At Knewton we use various mathematical models to understand how students learn. When building such models we want to make sure they generalize, or perform well for a large population of students. Cross-validation, a technique in machine learning, is a way to assess the predictive performance of a mathematical model. At Knewton, we use cross-validation extensively to test our models.
Cross-validation is based on the fact that we don’t have access to unlimited data. If we had all the possible data on student learning patterns, the solution would be straightforward. We would test all our models with the data and pick the one with the lowest error rate. In reality, we only have a finite set of student data to work with. Given a limited amount of data, how do we decide which model performs the best?
One approach is to use all of the available data to test our model. A major problem with this approach is overfitting, which is demonstrated in Figure 1.
Figure 1: Left: the model (blue) underfits the data (orange). This is an over-simplistic explanation of the data where the model would be a better fit if it had more parameters. Middle: the model fits the data just right, where the model captures the overall pattern in the data well. Right: the model overfits the data, where the model fits the noise in the dataset. (Source)
If our model overfits the data, the error rate will be low but if new data is added to the dataset, the model might perform poorly as the fit doesn’t explain the new data well. This is why models that overfit do not generalize well and should be avoided.
This is where cross-validation comes into play. In this approach, rather than fitting the model to the full dataset we split it into training and test sets. This is also referred to as holdout cross-validation, as we are leaving a portion of the data out for testing. The model is fitted using only the training portion of the dataset. Then we assess the predictive performance of the model on the left-out data, which is the test set.
As an example, one model we use to assess student learning is Item Response Theory (IRT). We want to cross-validate our IRT model for a set of student responses to test the performance of our model. To do this, we can split the student response data into training and test sets, fit the model to the training data, and validate it on the test data. If the fitted model predicts the student responses in the test set accurately we can accept this IRT model.
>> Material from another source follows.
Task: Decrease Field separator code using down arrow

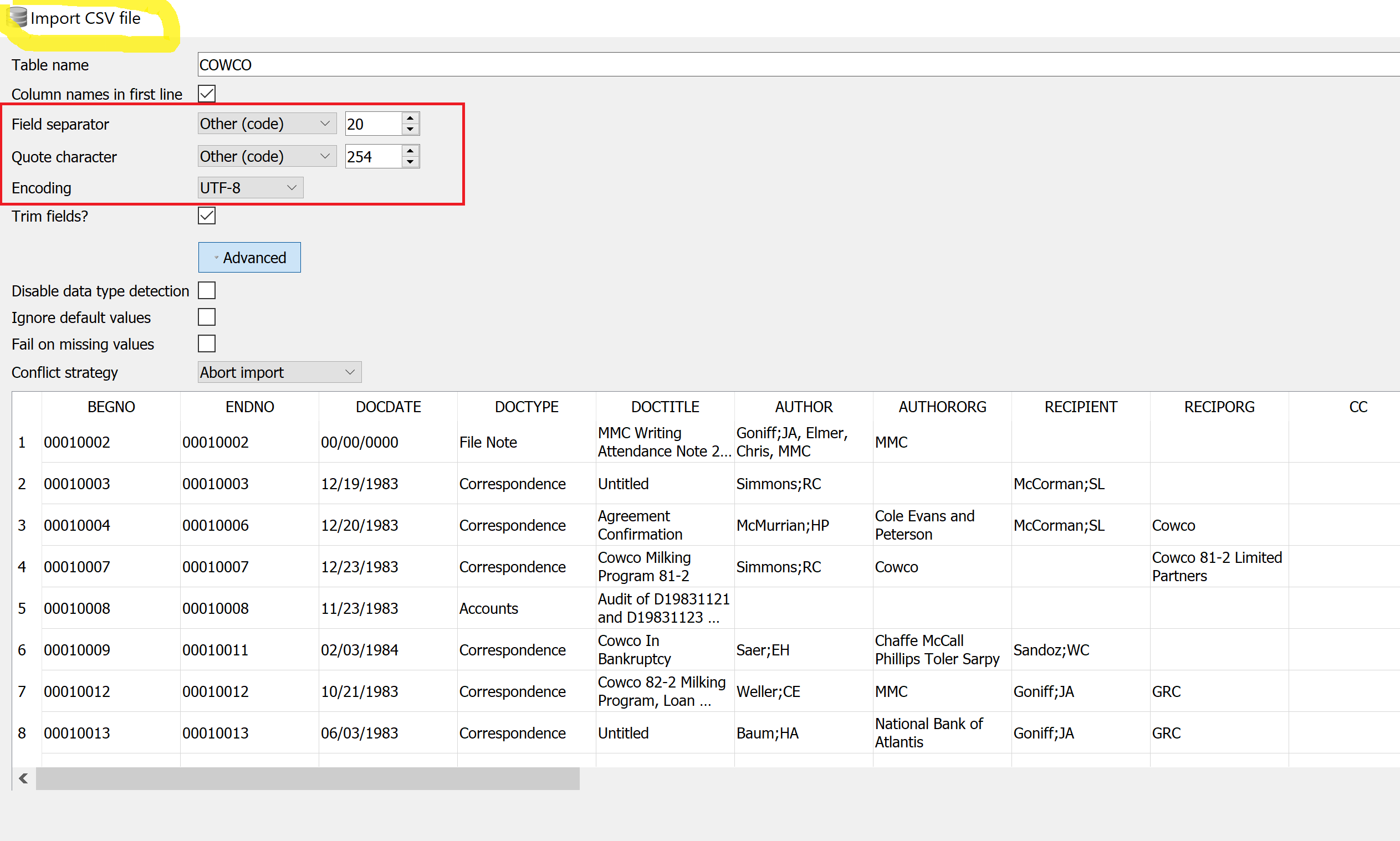Action: click(x=410, y=130)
When measuring how students learn, we assume they learn over time. Therefore, it is useful to understand how students behave as time progresses. A shortcoming of the holdout cross-validation technique is that it makes comparisons between random bits of past student data so it can’t make predictions about how students will behave in the future. It would be very useful if we were able to make predictions about students’ future behavior given their past learning patterns.
Online cross-validation is a version of cross-validation which can validate over time series data. Going back to our student response data example, online cross-validation uses a student’s past data to predict how that student will behave in the future. The dataset for online cross-validation is a time-ordered set of responses the student gave in the past. We take the first k responses of a student and use them for the training set, then we try to predict that student’s k+1st, k+2nd, …, k+nth response. If our prediction accuracy is high, we can say that our model is a good fit for our dataset.
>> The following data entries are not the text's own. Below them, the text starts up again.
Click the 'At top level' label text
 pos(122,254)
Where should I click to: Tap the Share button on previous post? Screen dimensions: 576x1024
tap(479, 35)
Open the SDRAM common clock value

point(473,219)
Let’s look at how online cross-validation works in more detail. The students answer some questions over time. Some of these responses are correct (green) and some are incorrect (red). Online cross-validation will start by training on the student’s first response only (k=1), then use this to predict whether the student is going to get the next item (k+1 = 2) correct or incorrect.
Figure 2: The first iteration of online cross-validation. The dots represent whether a student got a question correct (green) or incorrect (red). The model is fitted using the first response (k=1) and then used to predict the second, k+1st item (k+1=2). If our prediction matches the student response, our model accuracy increases. 0/1 refers to incorrect/correct.
In the next iteration of online cross-validation, we can use the first two responses (k=2) as our training set, fit the model using these two data points, and predict the third response (k+1=3).
Figure 3: The second iteration of online cross-validation. The dots represent whether a student got a question correct (green) or incorrect (red). The model is fitted using the first two responses (k=2) and then used to predict the third, k+1st item (k+1=3). 0/1 refers to incorrect/correct.
Online cross-validation continues until we run through all the iterations by increasing the training set one student response at a time. We expect to make better predictions as we add more data to our training set.
With online cross-validation, we are not limited to predicting only the next response in the future. We can predict a student’s next 2, 3, …, n responses. This makes online cross-validation a very useful technique if we want to make predictions far in the future.
Both holdout cross-validation and online cross-validation are very useful methods to assess the performance of models. Holdout cross-validation method is useful in assessing performance if we have a static dataset, whereas online cross-validation is helpful when we want to test a model on time series data.